Urbanisation, agricultural intensification and climate change strongly affect the distribution and abundances of species, globally. This raises ethical concerns, diminishes the aesthetic value of nature and affects functioning of the ecosystems on which we rely. Management and mitigation of these processes requires a good understanding of how they affect wildlife. That understanding must come from sound information on the distribution and abundances of species, and how those change over time. This requires that we monitor wildlife over large areas and long time periods.

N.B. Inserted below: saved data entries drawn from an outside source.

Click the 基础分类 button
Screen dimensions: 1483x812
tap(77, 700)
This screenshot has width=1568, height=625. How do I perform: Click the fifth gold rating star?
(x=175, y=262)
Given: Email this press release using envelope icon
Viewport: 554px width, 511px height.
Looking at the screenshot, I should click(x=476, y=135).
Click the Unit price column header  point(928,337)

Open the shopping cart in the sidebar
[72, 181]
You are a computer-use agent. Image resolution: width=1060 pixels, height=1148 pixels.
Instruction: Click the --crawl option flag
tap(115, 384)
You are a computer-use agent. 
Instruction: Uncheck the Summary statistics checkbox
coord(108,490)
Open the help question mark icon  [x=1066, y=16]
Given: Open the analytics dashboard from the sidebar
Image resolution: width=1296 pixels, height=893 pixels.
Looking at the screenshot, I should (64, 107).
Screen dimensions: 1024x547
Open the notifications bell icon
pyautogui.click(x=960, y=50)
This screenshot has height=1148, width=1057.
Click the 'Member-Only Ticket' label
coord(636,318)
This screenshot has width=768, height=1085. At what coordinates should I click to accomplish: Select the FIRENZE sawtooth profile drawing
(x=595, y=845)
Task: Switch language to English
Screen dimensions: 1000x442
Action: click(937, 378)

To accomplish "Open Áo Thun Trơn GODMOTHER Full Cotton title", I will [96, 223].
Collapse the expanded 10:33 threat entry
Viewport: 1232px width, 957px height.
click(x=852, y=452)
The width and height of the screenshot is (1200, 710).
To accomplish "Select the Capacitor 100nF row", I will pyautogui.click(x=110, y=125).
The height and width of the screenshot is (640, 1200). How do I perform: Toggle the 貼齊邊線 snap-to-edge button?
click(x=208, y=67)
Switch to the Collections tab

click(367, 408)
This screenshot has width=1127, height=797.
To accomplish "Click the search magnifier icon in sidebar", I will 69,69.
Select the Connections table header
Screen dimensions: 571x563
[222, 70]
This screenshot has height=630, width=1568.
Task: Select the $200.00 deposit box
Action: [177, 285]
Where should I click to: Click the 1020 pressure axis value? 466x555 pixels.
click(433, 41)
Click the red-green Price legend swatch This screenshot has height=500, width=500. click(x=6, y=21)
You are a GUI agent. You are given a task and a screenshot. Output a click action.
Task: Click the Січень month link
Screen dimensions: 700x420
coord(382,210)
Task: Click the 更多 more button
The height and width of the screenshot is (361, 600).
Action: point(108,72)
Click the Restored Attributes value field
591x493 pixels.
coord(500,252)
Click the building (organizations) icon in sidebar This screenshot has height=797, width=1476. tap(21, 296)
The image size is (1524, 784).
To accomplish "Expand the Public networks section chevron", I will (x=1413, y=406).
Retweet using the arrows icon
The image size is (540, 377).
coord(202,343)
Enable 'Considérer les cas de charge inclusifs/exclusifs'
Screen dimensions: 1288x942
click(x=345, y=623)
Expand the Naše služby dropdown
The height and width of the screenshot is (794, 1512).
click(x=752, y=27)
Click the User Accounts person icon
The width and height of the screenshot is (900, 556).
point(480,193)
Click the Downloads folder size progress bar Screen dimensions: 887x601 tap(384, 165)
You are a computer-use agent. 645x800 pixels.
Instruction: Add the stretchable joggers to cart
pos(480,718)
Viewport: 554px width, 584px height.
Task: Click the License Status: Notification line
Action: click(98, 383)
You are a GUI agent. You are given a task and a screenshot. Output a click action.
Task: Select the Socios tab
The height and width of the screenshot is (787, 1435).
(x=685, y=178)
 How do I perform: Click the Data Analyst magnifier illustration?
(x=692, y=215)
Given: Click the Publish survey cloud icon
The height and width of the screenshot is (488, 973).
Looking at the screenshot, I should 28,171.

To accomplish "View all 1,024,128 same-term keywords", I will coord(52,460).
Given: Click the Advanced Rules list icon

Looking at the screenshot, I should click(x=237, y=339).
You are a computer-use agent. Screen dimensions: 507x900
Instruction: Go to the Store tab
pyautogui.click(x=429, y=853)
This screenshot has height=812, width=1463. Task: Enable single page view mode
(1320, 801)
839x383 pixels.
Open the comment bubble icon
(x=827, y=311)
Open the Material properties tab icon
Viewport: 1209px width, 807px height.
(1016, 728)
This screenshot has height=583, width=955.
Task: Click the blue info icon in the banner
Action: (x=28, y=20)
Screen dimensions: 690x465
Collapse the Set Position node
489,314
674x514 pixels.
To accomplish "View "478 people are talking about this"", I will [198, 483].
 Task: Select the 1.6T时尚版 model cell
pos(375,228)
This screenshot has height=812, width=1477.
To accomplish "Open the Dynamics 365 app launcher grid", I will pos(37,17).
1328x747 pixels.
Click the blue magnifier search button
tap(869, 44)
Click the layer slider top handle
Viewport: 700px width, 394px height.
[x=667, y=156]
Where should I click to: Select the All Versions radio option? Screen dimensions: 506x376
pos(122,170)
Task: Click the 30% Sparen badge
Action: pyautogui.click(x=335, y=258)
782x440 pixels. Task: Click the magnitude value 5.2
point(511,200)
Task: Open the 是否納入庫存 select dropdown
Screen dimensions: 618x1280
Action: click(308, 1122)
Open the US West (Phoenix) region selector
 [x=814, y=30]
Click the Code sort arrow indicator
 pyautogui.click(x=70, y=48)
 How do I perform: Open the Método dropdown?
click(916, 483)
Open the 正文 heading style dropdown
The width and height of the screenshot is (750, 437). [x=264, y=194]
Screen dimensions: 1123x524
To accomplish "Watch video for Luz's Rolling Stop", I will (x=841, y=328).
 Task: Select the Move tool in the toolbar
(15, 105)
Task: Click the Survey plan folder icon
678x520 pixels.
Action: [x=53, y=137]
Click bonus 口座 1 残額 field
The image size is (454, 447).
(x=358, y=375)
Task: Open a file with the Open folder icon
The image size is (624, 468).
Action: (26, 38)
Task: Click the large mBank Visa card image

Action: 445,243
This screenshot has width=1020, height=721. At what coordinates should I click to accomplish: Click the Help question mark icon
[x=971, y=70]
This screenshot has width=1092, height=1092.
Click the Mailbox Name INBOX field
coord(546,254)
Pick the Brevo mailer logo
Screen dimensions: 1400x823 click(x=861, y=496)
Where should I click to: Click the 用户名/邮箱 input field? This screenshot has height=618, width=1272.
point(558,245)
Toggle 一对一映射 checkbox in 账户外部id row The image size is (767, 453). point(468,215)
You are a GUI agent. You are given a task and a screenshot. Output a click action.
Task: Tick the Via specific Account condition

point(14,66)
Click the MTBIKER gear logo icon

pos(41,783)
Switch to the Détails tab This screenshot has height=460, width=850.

Mammals are often scarce, shy, elusive or nocturnal, and so are difficult to monitor over large areas. This is changing, thanks to the advent and increasing affordability of "camera traps", devices that can be deployed over long periods to take photographs of passing wildlife, 24 hours a day. Camera trapping has revolutionised prospects for monitoring mammals but is associated with significant challenges. Monitoring over large areas and long periods generates huge numbers of images to be analysed. Some projects have successfully turned to "citizen scientists", concerned members of the public, to help with image processing. However, the research and conservation communities are generating rapidly increasing quantities of data, both in the UK and globally, and, under current processing models, demand for citizen scientists is likely to outstrip supply in the near future.

In the past, camera traps were predominantly used to monitor mammals with individually recognisable coat patterns, allowing the numbers of individuals in an area to be estimated. Over the past decade, however, techniques have been developed (notably by our project partners at ZSL Institute of Zoology) to enable the analysis of unmarked populations from camera trapping, yielding data on both abundance and movement parameters. However, these techniques further increase the burden of image processing, begging the question, can citizen science and automated image analysis make the process more accessible and widely used?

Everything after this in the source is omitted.